Archbishop of Canterbury Rowan Williams' willingness to set aside his own belief on the issue, in order to work against schism, seems selfless, and I think he means it to be. But how much personal compromising, and I mean by all sides, would it take to prevent a split in the Anglican Communion, and what the bleep kind of price is this to pay for unity?

The gay issue hits the Big Three Jackpot of being: (1) hotly felt; (2) uncompromisable; and (3) elevated to article-of-faith status. Christianity has been dividing and subdividing and sub-subdividing almost the whole 2000 years over things people consider so important that they insist they rise to the level of "articles of faith."

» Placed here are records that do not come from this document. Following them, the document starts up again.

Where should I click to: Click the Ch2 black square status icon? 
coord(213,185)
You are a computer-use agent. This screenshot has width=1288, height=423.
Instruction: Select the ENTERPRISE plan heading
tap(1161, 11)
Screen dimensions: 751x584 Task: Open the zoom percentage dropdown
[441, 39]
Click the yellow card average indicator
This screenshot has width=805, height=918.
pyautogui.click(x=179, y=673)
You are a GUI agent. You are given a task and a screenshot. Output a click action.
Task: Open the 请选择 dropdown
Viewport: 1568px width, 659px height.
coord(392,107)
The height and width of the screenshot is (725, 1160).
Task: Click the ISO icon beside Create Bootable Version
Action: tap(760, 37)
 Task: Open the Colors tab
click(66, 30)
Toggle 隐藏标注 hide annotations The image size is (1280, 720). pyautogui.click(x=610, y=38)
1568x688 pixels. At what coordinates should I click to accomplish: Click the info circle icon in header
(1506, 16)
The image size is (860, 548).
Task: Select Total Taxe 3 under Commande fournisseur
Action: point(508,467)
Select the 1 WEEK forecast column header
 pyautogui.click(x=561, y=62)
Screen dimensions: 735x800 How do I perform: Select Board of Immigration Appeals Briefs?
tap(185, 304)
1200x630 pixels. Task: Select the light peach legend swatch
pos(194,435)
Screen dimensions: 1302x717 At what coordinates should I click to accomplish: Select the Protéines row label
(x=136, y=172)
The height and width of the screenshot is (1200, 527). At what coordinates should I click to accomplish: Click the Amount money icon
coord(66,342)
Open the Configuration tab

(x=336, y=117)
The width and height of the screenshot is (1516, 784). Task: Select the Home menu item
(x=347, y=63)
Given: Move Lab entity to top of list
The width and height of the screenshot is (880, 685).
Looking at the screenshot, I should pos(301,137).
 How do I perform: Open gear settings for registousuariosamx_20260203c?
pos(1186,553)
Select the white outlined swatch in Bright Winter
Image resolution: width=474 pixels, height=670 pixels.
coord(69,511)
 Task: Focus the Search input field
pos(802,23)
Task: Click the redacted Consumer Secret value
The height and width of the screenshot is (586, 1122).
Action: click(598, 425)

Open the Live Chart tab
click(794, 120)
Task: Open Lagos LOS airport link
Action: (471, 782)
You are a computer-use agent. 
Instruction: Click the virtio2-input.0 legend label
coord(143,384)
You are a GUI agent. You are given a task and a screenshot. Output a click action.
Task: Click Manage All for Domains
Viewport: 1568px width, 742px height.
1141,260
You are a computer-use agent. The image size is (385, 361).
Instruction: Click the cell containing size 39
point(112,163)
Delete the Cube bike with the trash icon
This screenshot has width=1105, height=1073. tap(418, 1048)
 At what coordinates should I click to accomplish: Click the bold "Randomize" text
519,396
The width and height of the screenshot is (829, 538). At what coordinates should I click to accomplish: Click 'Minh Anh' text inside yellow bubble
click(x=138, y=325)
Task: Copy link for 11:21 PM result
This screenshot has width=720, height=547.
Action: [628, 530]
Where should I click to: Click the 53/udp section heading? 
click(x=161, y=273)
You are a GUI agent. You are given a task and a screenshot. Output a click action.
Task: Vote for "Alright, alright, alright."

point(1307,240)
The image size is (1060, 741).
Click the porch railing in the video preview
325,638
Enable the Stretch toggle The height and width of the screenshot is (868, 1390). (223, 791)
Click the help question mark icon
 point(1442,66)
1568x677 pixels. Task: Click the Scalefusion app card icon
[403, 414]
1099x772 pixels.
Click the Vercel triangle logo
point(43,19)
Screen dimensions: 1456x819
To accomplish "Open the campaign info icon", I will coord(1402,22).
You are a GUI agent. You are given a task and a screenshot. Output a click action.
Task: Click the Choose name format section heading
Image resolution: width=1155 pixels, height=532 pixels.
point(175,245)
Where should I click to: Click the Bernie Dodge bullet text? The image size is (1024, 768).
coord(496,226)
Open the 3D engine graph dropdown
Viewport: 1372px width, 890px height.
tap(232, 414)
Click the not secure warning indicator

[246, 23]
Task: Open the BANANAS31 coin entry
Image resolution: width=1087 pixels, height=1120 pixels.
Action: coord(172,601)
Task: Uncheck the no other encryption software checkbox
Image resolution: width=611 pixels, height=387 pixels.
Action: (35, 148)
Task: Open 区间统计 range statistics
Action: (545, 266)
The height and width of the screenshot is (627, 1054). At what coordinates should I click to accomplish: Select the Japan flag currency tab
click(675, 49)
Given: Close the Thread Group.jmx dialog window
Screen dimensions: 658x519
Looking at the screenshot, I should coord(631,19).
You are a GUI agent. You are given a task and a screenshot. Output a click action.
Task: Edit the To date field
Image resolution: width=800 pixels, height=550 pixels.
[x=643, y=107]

I might sort of understand that: yeah, isn't sin exactly the issue at the heart of Christianity? The faith is built on the belief that we need redemption, so how can it be unimportant to define whether something is a sin?

I can sort-of-understand it and still think it's boneheaded stupidity to define whether one is of the "true" faith based on such things. It doesn't rank these issues as trivial to say that not every important thing is of crucial primary importance.

In my opinion only one article of faith is needed : Christ's atonement. That's it. That's all. We'd be more like what I think we're supposed to be, the "blessed company of all faithful people."

That wouldn't solve everything. Even atonement has a bunch of interpretations, plus it still leaves out people who don't hold that belief, but here's the thing -- it would move us whole lot closer, though not all the way, to the ideal of excluding only people who want to be excluded. The more specifics we build into the rule book, the more people we exclude without their consent.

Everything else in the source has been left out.